Until relatively recently, many shopping centres were strangers to good food and drink, writes Kannika Mall of M&G Real Estate. But now it’s not good enough just to attract big brand names: food and drink should be a jewel in a shopping centre’s crown, and tech can play a role in making that happen.
Do you remember going to a shopping centre when you were little? Of course you do: traipsing after mum and dad round endless shops that all looked at the same, in search of your school uniform or a new pencil case. Still, at least there was the treat of somewhere nice to eat at the end of it, right?
Of course not. The odd elegant bistro at the big department stores, like Lewis’s or Kendals, but little else to write home about. You know what happened next: the food court revolution, as we realised that shoppers wouldn’t mind a sit down and a bite to eat before the bus home; hot on their heels, the coffee shop and family restaurant. Something for everyone, from Kentucky to the Far East and beyond.

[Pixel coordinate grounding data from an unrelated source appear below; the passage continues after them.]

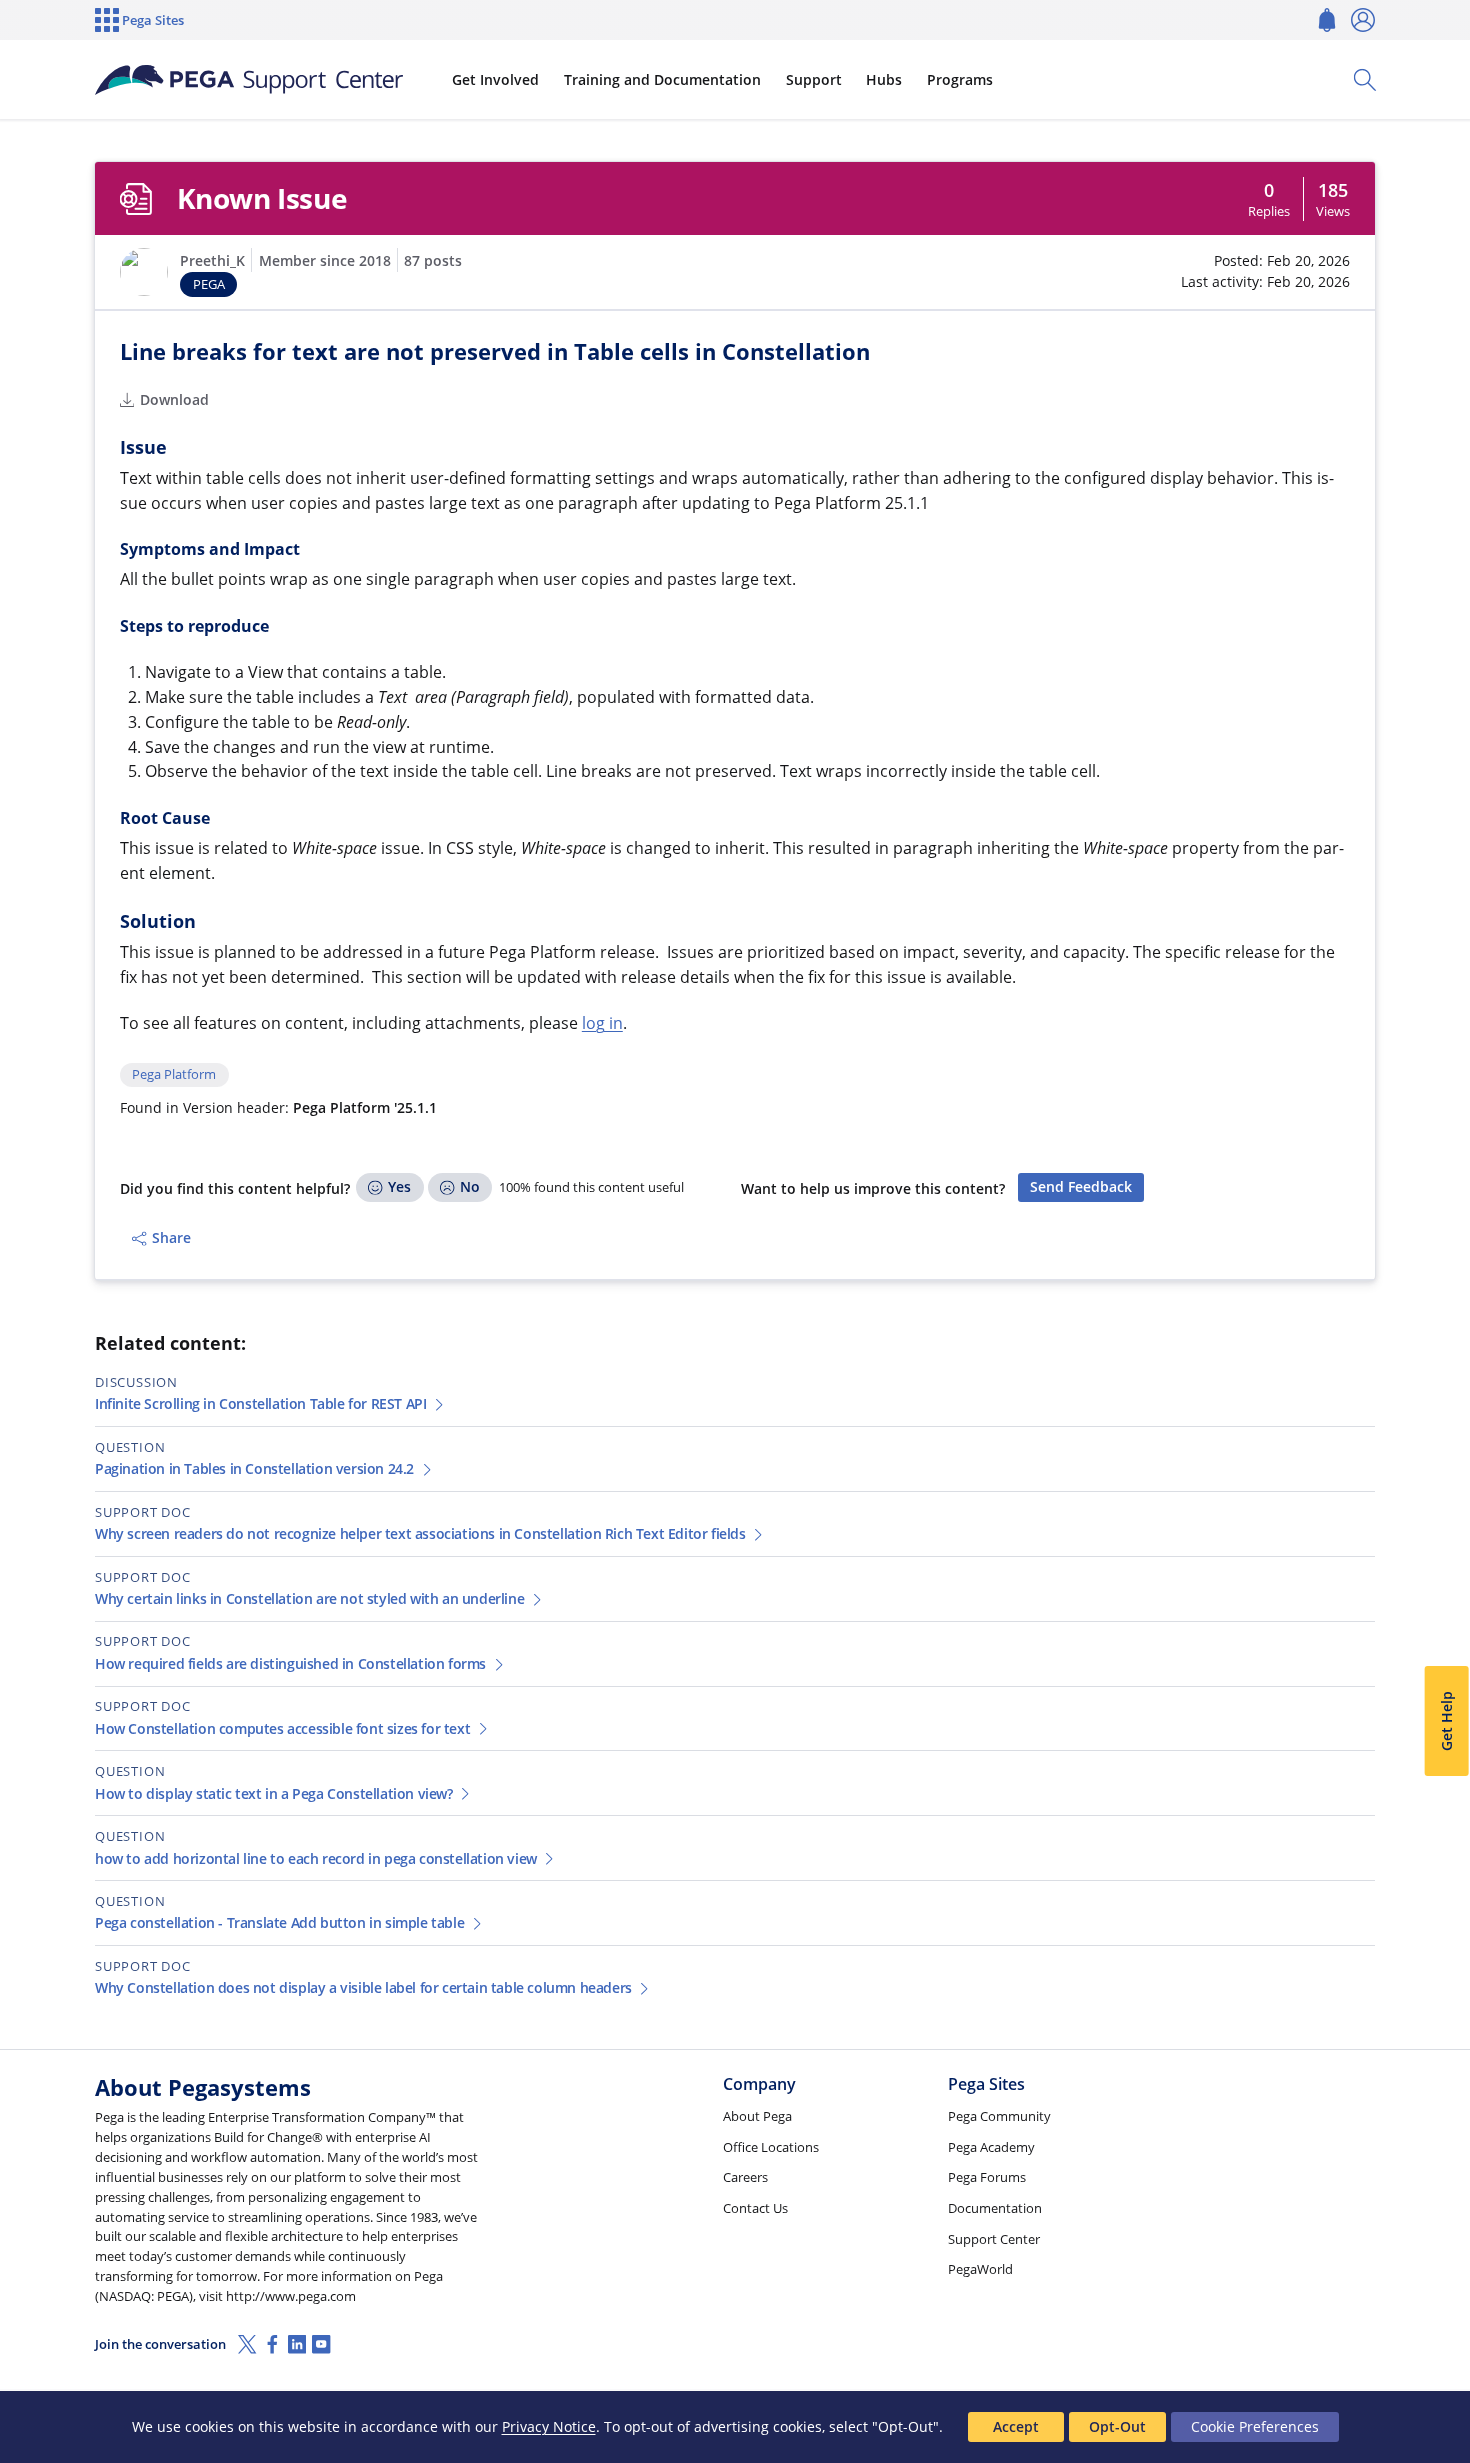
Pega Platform (174, 1075)
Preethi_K (212, 260)
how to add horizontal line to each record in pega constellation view (316, 1858)
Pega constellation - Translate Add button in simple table (279, 1922)
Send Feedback (1081, 1186)
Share (171, 1237)
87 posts (433, 260)
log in (602, 1023)
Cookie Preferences (1255, 2426)
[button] (144, 272)
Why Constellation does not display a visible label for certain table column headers (363, 1987)
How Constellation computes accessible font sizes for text (282, 1728)
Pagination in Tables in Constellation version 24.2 (254, 1468)
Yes (399, 1186)
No (470, 1186)
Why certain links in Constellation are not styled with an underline (309, 1598)
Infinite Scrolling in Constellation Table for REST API (260, 1403)
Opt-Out (1117, 2426)
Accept (1016, 2426)
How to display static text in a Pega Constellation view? (274, 1793)
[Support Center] (249, 80)
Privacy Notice (549, 2426)
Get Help (1445, 1721)
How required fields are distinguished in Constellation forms (290, 1663)
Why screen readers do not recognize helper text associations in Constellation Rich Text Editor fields (420, 1533)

Times they are a-changing. It’s not good enough just to attract big names: the best centres mix leading retail, innovative experiences, and that all-important food & beverage proposition. Today, food and drink isn’t a way to keep shoppers shopping: we see it as one of the jewels in our crown.
A decent place to eat or have a drink with my friends matters to me. In that respect, I’m like countless others: I’m not choosing where to shop, I’m choosing where to go. That’s true all over the North West, especially as improvements to transport mean we’re competing in a truly regional market. Similarly, more urban living means we have to fight harder to stand out in a busy, vibrant city. At Manchester Arndale, we combine our own experiences, our asset-management nous, and extensive research to create the kind of destination people want.
Alongside our partner Intu, in Halle Place we are currently developing a modern casual-dining destination due to open in 2018. Halle Place will bring exciting new restaurants and bars to complement our current great line-up and in the true Mancunian spirit, we’re not afraid to shout about it. We work closely with our occupiers on creative new ways to attract customers, so make sure you keep your eyes peeled. That means using social media, events and technology, but also a little imagination, to make sure people come along, and keep coming back for more.
This takes me to the bigger question. At Manchester Arndale, we’re not just custodians of the past and curators of the city’s present: it’s our job to imagine the future, and create what people will want in the years to come.
Manchester’s a leading tech and creative hub, and we want to work with talent across the city as we shape the next decade. Think of the power of the technology in your pocket: it’s so easy to imagine walking into a ‘smart store’ that would direct you to jeans and shoes that are to your taste, where drones can take your shopping to your car; or a restaurant where your favourite wine’s uncorked as you sit down, and the e-ink menu in your hands already knows what you like. None of this will be tomorrow, but when it, or similar technological advances create such opportunities do appear, why shouldn’t it be at Manchester Arndale first?
As an industry, we’re at a tipping point where our customers rightly demand more than just shops. It takes retail savvy and something different to stay one step ahead, as well as a commitment to constant improvements. ‘Experience’ is the operative word.
- Kannika Mall is an asset manager at M&G Real Estate
The North West in 2018 series features guest contributors looking ahead to next year and is published throughout December.